Compared with the conformation of the membrane-free cryo-EM structure, PIEZO2 is significantly expanded in the cell membrane of PtK2 cells by 2.76 nm, on average, without stimulation (Fig. 3l). Notably, while actin disruption with cytochalasin D compacts the blades to almost exactly that of the cryo-EM structure on average, the more potent drug latrunculin A, along with IDR5 deletion and Flnb knockdown, decreased the blade conformation even further (Fig. 3l). This is surprising because the blades presumably experience the same membrane bending forces that expand the blades of PIEZO1 by ~7 nm on average16, yet we measure conformations even more compact on average than the membrane-free cryo-EM structure. This discrepancy could arise from the focused-refinement steps of the single-particle cryo-EM reconstruction of the blades of PIEZO214, which tends to overly weight conformations that align most readily rather than those that might reflect the true average conformation43. It could also arise, for example, from the presence of a separate unidentified binding protein that modulates the conformation of the blades. Overall, we propose that, if blade expansion correlates with channel open probability, a more expanded resting state resulting from FLNB tethering might be responsible for lowering the force threshold for gating by decreasing the distance the blades need to be deformed, thereby keeping it primed in a more sensitive state.

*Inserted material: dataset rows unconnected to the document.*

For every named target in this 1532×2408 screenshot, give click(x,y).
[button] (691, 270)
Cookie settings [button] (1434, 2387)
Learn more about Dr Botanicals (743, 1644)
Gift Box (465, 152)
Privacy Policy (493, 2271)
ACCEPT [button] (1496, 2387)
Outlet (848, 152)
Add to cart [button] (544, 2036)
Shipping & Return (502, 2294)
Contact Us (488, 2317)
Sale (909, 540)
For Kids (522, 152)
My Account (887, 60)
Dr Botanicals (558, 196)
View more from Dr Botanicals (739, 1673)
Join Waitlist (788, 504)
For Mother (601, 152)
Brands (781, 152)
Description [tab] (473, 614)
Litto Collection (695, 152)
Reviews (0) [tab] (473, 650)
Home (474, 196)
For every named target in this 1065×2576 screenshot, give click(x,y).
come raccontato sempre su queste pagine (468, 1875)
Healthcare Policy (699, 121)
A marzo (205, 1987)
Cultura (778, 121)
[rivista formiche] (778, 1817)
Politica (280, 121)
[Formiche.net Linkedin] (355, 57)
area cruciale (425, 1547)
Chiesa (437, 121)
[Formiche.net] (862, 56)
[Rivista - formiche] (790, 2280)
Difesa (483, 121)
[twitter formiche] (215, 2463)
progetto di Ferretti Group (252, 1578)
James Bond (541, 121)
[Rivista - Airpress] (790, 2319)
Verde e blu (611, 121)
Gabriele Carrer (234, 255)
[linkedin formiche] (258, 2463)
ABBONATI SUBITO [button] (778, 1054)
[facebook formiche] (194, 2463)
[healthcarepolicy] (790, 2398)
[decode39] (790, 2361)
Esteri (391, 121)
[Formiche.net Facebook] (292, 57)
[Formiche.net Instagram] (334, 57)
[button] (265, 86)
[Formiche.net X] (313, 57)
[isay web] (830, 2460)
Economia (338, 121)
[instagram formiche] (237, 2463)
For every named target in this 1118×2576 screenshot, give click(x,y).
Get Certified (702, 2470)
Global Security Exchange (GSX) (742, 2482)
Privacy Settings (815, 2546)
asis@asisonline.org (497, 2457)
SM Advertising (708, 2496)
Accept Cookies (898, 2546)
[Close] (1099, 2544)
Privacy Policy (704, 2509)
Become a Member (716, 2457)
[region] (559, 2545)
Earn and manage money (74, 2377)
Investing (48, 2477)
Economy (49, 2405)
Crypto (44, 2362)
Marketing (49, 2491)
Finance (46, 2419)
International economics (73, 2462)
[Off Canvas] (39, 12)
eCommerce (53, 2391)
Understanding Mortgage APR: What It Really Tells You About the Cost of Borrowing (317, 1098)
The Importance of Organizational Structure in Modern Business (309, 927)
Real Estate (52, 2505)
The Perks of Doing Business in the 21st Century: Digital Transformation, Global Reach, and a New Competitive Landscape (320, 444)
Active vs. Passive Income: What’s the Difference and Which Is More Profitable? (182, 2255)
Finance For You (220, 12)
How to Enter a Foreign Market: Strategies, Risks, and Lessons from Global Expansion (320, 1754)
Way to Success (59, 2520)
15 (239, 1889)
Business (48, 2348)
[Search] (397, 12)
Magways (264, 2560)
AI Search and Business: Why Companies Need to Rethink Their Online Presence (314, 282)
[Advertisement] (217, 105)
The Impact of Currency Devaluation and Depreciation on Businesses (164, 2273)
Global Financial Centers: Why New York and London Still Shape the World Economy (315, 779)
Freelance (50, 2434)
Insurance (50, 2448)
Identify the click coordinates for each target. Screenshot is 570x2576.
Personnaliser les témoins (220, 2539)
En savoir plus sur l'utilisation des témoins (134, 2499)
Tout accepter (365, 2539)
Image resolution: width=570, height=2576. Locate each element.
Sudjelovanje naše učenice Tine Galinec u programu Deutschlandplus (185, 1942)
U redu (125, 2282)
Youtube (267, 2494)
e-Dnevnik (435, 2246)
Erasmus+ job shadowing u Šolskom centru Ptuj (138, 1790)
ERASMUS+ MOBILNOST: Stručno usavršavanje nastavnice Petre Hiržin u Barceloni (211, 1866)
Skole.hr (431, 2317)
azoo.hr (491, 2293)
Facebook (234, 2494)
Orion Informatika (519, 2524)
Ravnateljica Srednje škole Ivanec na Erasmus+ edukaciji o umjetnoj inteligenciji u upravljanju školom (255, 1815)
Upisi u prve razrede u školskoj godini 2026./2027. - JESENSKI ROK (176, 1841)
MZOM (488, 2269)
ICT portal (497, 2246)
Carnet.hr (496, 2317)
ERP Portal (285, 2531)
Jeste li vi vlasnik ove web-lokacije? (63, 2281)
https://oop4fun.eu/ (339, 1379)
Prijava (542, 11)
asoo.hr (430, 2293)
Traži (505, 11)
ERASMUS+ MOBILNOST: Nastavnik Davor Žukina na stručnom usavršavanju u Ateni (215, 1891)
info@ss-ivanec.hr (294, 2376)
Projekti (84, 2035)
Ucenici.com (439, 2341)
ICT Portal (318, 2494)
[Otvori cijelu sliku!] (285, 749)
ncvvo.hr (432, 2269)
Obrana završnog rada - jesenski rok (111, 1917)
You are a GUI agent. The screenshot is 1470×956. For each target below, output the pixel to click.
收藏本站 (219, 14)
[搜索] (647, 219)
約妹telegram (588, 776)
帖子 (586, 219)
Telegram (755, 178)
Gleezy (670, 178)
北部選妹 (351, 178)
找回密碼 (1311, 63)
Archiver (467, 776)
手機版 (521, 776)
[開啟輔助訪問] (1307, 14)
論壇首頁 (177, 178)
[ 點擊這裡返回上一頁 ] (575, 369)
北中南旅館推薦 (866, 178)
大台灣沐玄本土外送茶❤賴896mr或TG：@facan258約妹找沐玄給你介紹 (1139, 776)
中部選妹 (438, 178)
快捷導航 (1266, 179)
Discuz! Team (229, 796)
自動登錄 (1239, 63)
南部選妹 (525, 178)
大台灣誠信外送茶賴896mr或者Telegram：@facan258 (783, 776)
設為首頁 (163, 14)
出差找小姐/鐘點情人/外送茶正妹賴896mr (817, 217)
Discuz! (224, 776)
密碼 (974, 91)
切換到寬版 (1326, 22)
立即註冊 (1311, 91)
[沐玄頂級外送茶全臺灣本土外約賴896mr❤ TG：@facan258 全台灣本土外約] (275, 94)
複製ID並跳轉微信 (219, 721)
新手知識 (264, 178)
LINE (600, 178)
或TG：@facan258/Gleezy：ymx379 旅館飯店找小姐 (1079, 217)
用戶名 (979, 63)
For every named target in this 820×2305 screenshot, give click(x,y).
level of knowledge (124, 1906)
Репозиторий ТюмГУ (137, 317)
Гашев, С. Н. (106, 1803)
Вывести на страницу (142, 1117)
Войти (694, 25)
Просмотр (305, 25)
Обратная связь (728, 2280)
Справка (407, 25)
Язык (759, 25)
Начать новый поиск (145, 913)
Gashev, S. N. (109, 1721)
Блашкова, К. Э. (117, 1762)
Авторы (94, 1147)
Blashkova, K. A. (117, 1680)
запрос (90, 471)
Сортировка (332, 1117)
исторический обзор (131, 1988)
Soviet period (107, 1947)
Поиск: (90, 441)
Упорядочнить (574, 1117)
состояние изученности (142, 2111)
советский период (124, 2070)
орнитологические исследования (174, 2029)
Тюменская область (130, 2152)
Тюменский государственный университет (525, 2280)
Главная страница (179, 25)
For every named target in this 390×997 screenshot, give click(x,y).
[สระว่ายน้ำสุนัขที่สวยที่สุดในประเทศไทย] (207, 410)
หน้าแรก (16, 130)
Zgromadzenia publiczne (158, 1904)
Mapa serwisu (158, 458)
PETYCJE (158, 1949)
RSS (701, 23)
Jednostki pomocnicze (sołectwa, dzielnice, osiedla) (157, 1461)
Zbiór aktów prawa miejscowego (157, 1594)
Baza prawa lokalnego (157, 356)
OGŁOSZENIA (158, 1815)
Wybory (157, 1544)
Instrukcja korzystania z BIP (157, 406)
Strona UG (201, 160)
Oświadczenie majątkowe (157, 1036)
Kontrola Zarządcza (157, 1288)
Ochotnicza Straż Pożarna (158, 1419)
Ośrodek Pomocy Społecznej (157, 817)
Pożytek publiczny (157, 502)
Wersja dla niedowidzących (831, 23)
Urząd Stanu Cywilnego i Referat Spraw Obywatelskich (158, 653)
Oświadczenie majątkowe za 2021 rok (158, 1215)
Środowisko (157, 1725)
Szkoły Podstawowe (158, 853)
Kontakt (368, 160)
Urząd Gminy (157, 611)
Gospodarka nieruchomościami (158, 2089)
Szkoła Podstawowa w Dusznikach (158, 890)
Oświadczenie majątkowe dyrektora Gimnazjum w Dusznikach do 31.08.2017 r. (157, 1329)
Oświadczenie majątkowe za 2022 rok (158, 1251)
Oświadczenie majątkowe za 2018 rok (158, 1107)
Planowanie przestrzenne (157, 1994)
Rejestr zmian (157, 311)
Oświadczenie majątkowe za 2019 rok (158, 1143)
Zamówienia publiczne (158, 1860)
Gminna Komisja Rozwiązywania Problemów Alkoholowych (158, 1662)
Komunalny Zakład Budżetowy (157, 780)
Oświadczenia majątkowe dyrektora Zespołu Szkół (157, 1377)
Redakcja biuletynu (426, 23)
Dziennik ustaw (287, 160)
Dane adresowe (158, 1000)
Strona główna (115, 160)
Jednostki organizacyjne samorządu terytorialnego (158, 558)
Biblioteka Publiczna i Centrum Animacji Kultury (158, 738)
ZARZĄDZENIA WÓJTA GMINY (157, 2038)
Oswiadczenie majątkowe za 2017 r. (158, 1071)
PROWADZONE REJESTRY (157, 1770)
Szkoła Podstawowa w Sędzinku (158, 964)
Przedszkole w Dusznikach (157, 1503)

As FLNB is responsible for conferring selectivity and sensitivity to indentation forces in heterologous cells, we wondered whether it is present alongside PIEZO2 in peripheral mechanosensory neurons tuned to detect innocuous touch in the skin. We first used single-molecule fluorescence in situ hybridization (smFISH) to quantify Piezo2 and Flnb co-expression in mouse dorsal root ganglion (DRG) neuronal cell bodies positive for Ntrk2 or Ntrk3—markers that collectively cover most of the cutaneous low-threshold mechanoreceptors (LTMRs)44—and found 95% and 96% co-expression, respectively (Extended Data Fig. 9a–d). We next co-stained PIEZO2 and FLNB protein in fixed skin sections from Piezo2smFP-Flag knock-in mice using antibodies against endogenous FLNB and the smFlag epitope, focusing on two specialized mechanoreceptor terminals defined by these LTMR markers: Meissner corpuscles, which detect touch and low-frequency vibration in glabrous skin; and lanceolate endings, which encircle hair follicles in hairy skin to sense their deflection24. We found that FLNB and PIEZO2 co-localize prominently within both types of mechanoreceptor endings (Fig. 4a). To determine whether FLNB and PIEZO2 lie within a reasonable distance needed for direct interaction, we performed STED super-resolution imaging of lanceolate endings stained for PIEZO2 and FLNB with a full width at half maximum (FWHM) resolution of around 60–80 nm and quantified puncta overlap using intensity-profile correlations (Fig. 4b–e, Methods and Extended Data Fig. 9e–g). Analysis of FLNB and PIEZO2 intensity profiles in lanceolate endings yielded a mean Spearman’s rank correlation of ρ = 0.72 (Fig. 4e), indicating that the two proteins lie within just tens of nanometres of each other. This nanoscale proximity implies that FLNB is ideally positioned to tether PIEZO2, supporting a model in which they form a physically contiguous mechanotransduction complex that facilitates gating by low-threshold indentation forces.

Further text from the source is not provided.